The decision, written by Chief Justice John Roberts, rejected a lower court ruling that had set a high legal bar to bring those claims, essentially shielding school districts from certain suits involving disability discrimination.
The teenager at the center of the case, identified in court papers as Ava, has a rare form of epilepsy that made it impossible for her to attend school in the morning. Her parents requested that the district accommodate her disability with evening instruction, but school officials initially declined to do so.
The parents filed a successful complaint under the Individuals with Disabilities Education Act, which resulted in a decision requiring the school to offer evening instruction.

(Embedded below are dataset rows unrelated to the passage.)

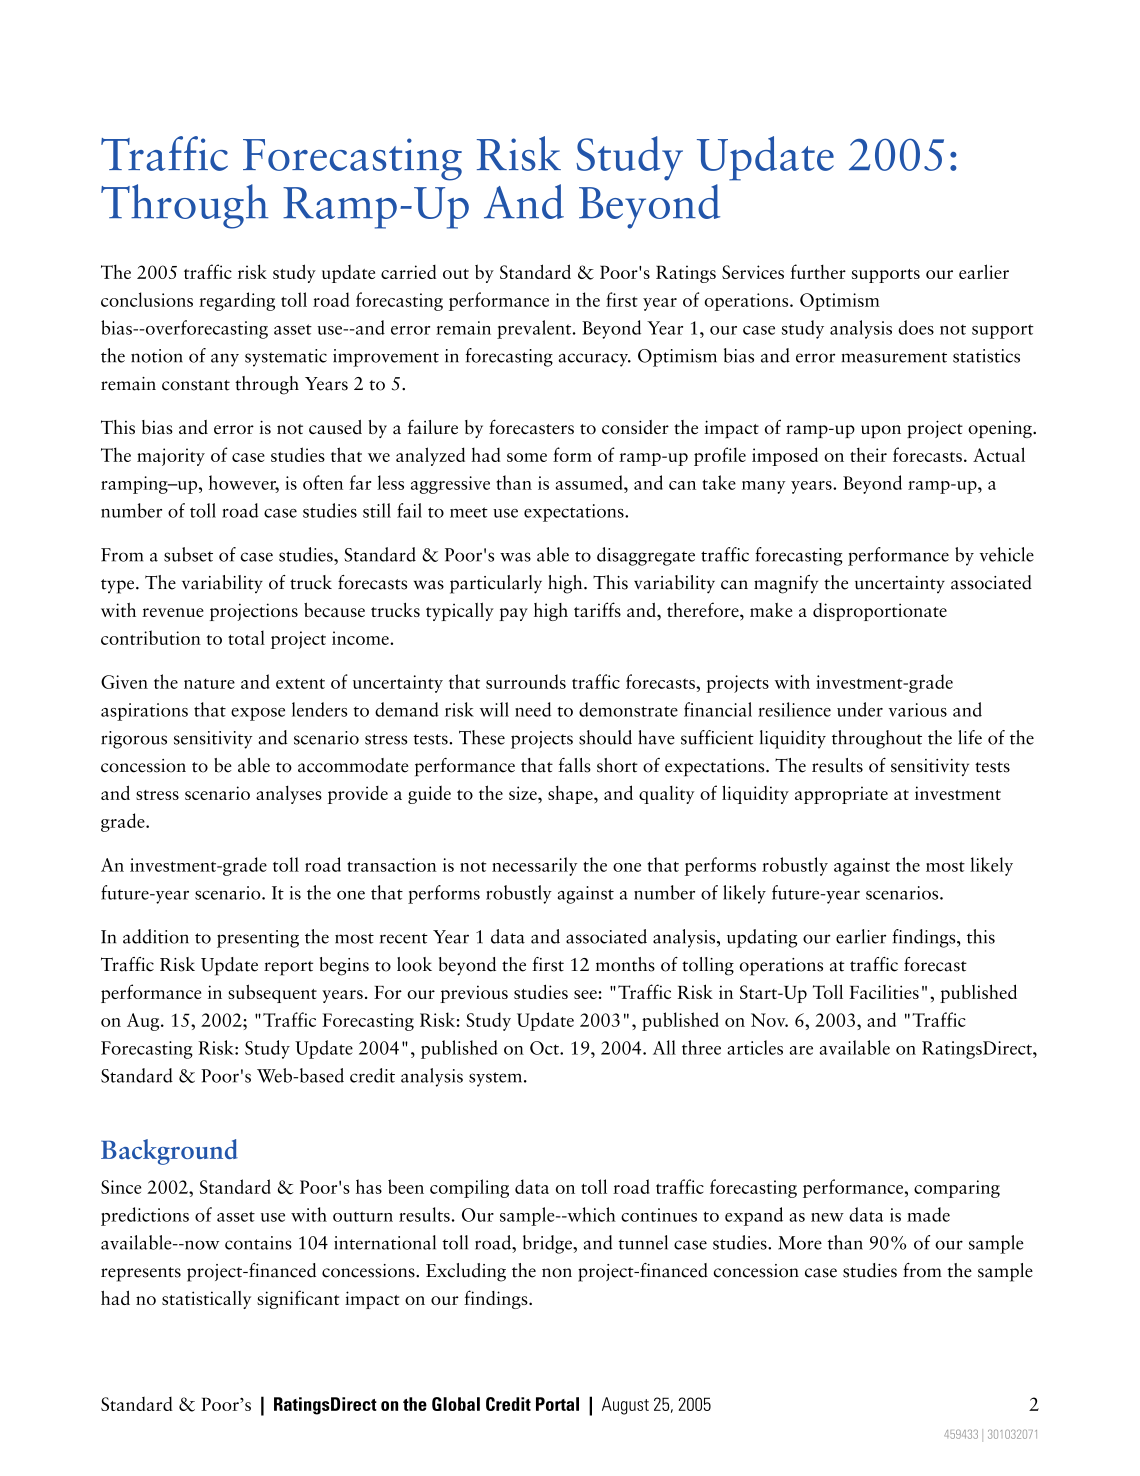 This page has height=1476, width=1140. What do you see at coordinates (557, 1404) in the page?
I see `Portal` at bounding box center [557, 1404].
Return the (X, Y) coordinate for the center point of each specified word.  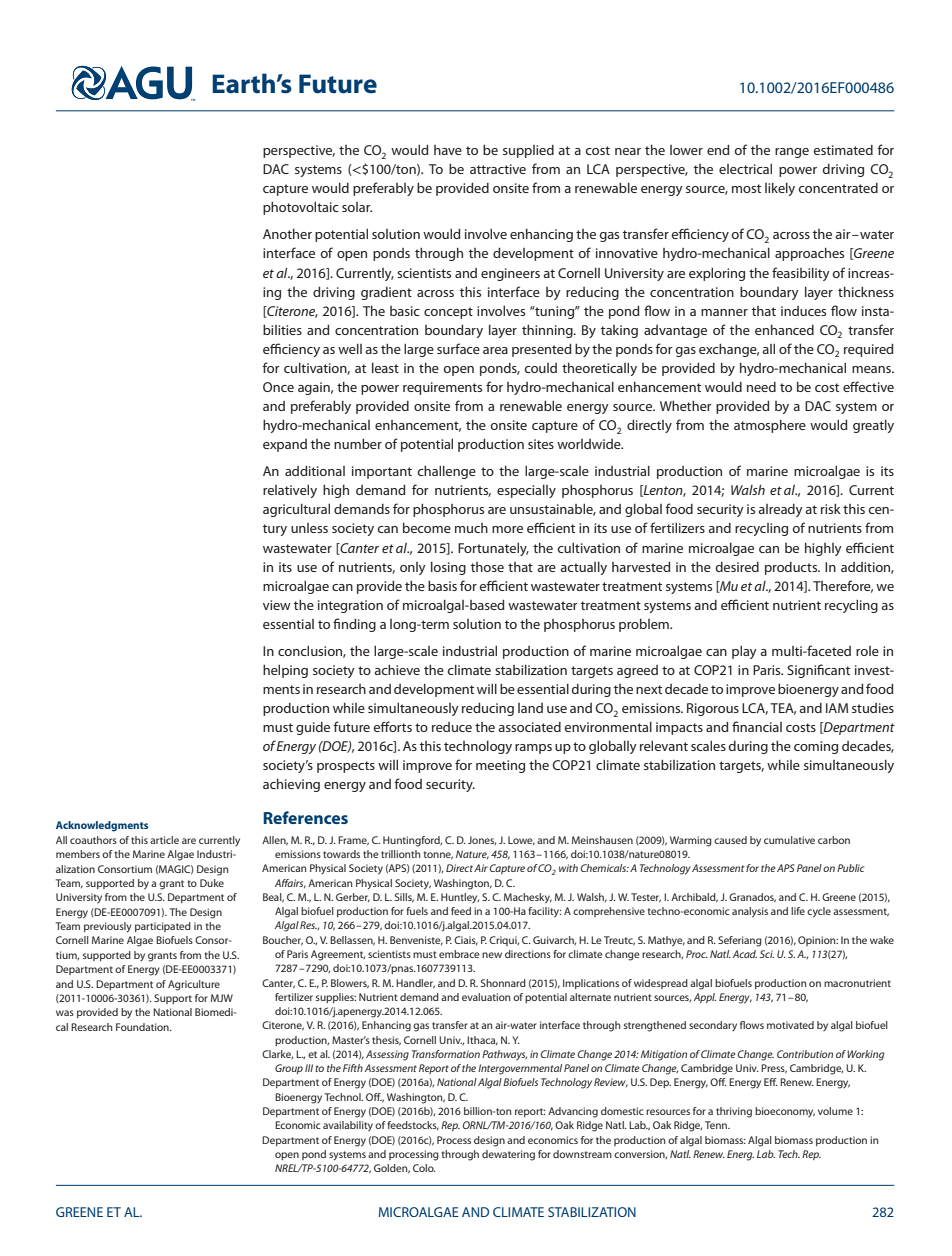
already (780, 510)
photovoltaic (301, 208)
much (471, 528)
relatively (290, 491)
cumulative (789, 840)
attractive (498, 169)
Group (289, 1069)
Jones (482, 840)
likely (780, 189)
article (164, 840)
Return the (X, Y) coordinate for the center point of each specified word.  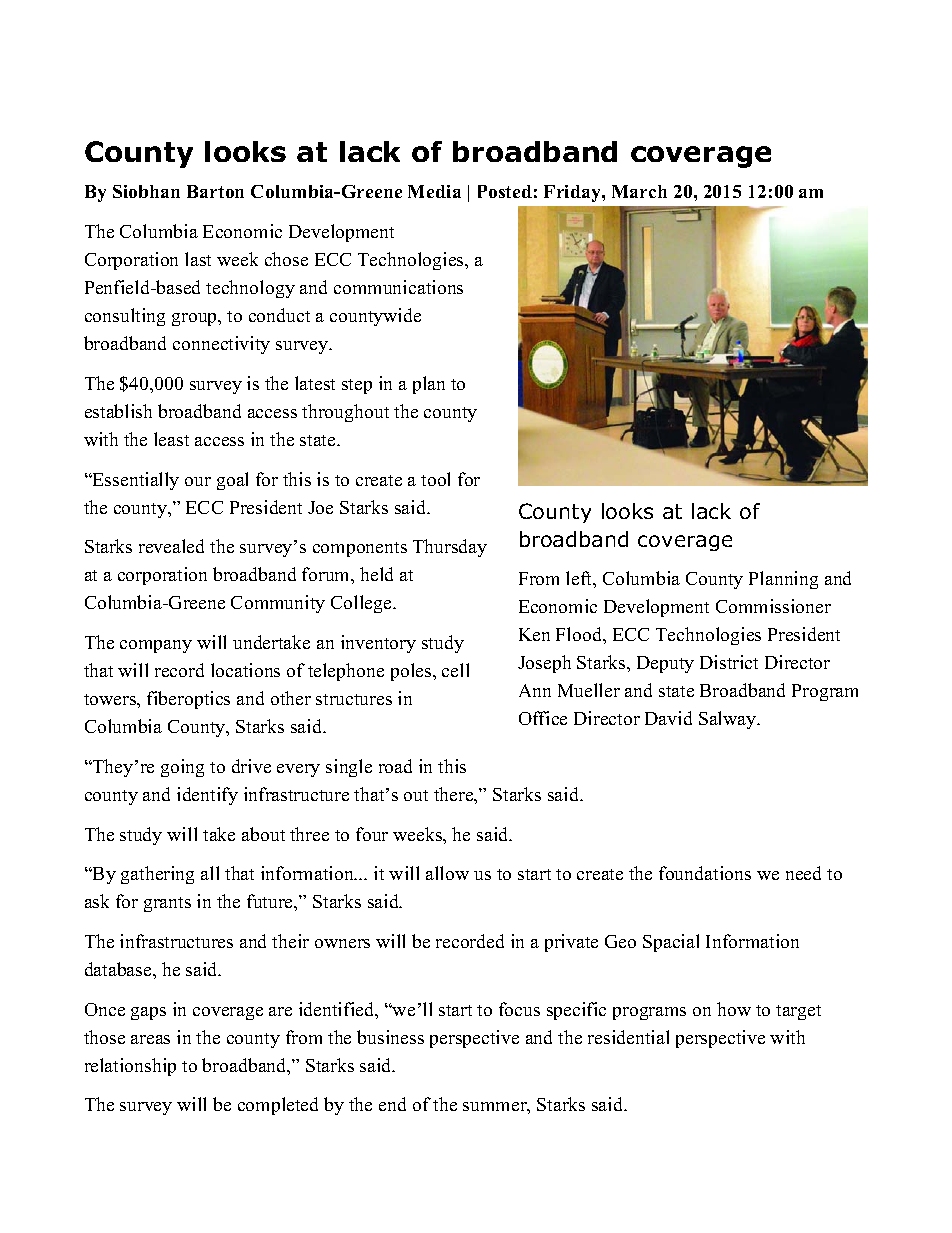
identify (207, 796)
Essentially (135, 481)
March (639, 191)
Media (434, 191)
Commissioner (773, 606)
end (392, 1104)
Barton (215, 191)
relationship (130, 1067)
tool (435, 479)
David (668, 718)
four (372, 834)
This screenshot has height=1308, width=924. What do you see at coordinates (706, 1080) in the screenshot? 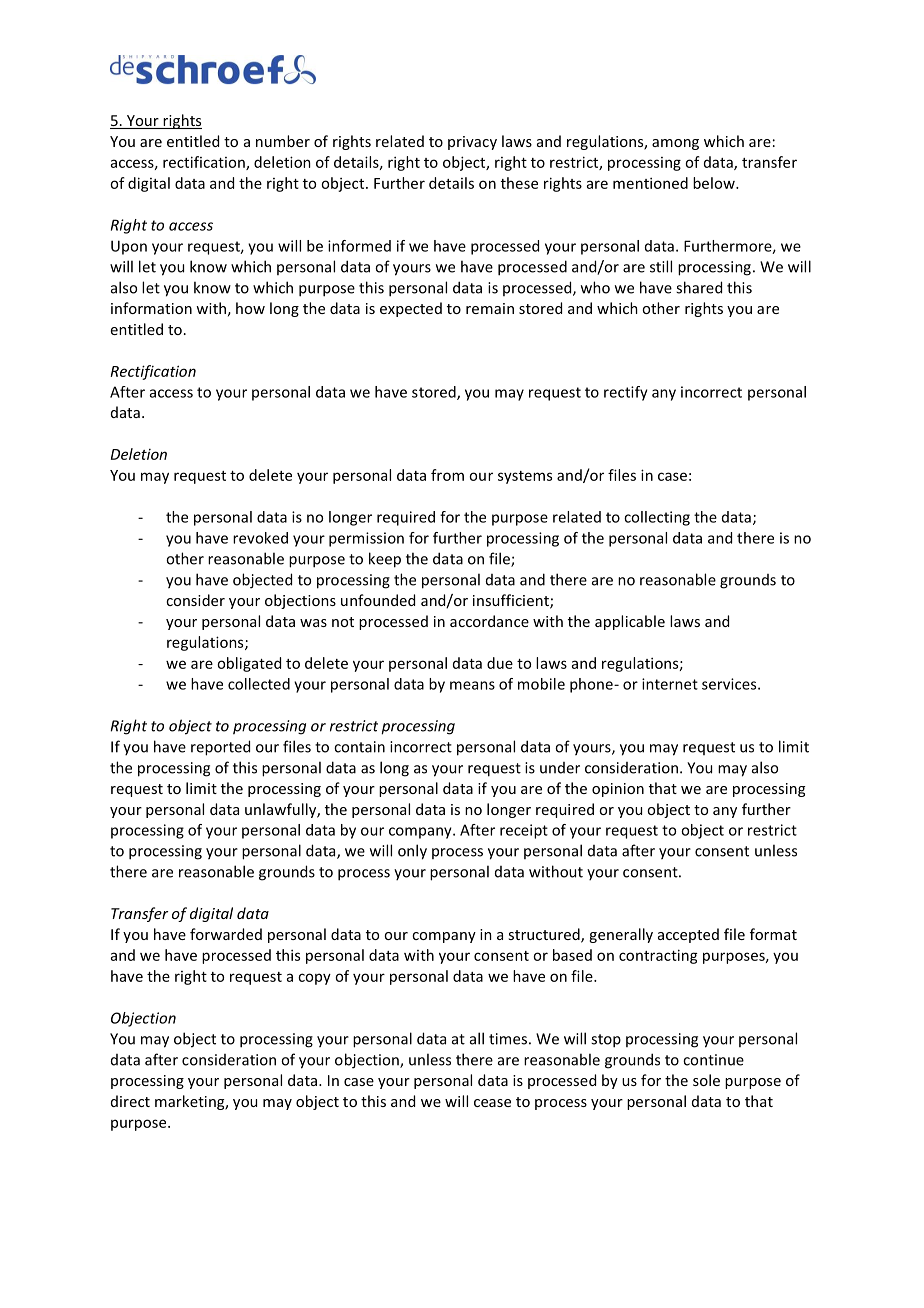
I see `sole` at bounding box center [706, 1080].
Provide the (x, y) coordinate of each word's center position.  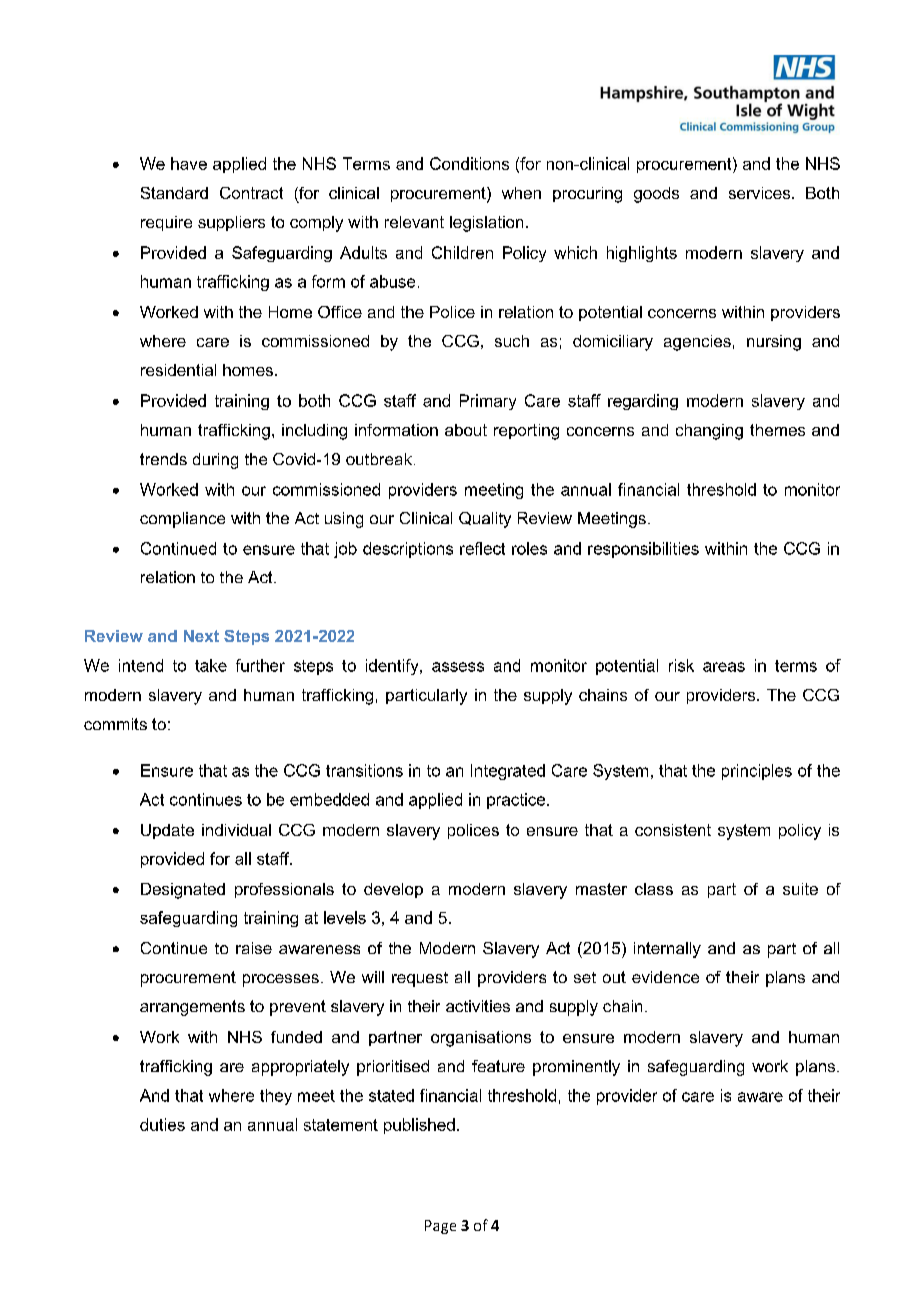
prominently (576, 1068)
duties (162, 1124)
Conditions (469, 163)
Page (440, 1227)
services (761, 193)
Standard (174, 193)
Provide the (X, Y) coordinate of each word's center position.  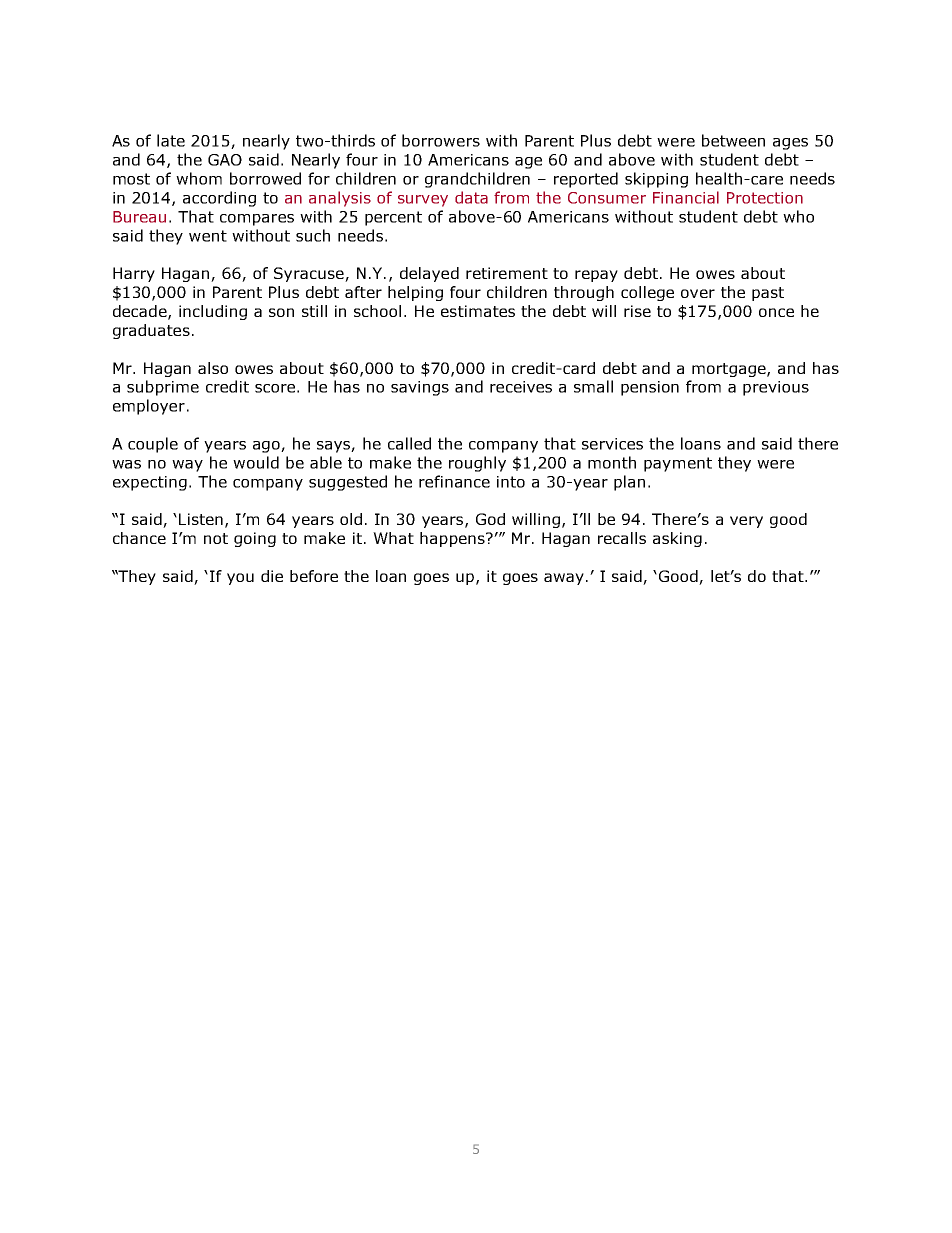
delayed (429, 274)
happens (453, 539)
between (733, 140)
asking (677, 539)
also (213, 368)
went (208, 236)
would (256, 462)
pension (650, 388)
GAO (225, 160)
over (698, 293)
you (240, 579)
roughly (477, 464)
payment (678, 464)
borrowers (441, 140)
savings (420, 388)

Ava’s parents then sued the district for damages under the Americans with Disability Act and Section 504 of the Rehabilitation Act. That latter law is what allows parents and schools to develop “504 plans” to accommodate students with disabilities.
A federal district court ruled with the schools, holding that the family had not demonstrated that school administrators operated with “bad faith or gross misjudgment,” a higher legal standard than the “deliberate indifference” threshold that courts apply in other disability discrimination contests. The 8th US Circuit Court of Appeals affirmed that decision and the parents appealed to the Supreme Court in September.
In its decision on Thursday, the Supreme Court ruled that the same standard that applies in other disability contexts should also apply in schools. It doesn’t mean that the families will necessarily win their cases, but it will make it easier for them to bring their claims.
“That our decision is narrow does not diminish its import” for the family involved in the litigation “and ‘a great many children with disabilities and their parents,’” Roberts wrote.
“Together they face daunting challenges on a daily basis,” Roberts added. “We hold today that those challenges do not include having to satisfy a more stringent standard of proof than other plaintiffs to establish discrimination under Title II of the ADA and Section 504 of the Rehabilitation Act.”
Five federal appeals courts have required parents to meet the higher standard to proceed with litigation and two others apply the lower standard.
Public school districts, worried about limited resources, had argued at the Supreme Court that the way to handle the case was not to lower the standard for families like the one involved but rather to raise it for everyone else. But the court dismissed that argument as arriving too late in the litigation.
The court’s “resolution of these issues could have significant ramifications for both disability law and discrimination law more generally,” Justice Clarence Thomas wrote in a concurring opinion joined by Justice Brett Kavanaugh. “That these issues are consequential is all the more reason to wait for a case in which they are squarely before us and we have the benefit of adversarial briefing.”
Two years ago, the Supreme Court sided unanimously with a student who is deaf and also sought to sue his school for damages. That case dealt with whether students could pursue those claims for damages before they exhaust administrative processes required under another law, the Individuals with Disabilities Education Act.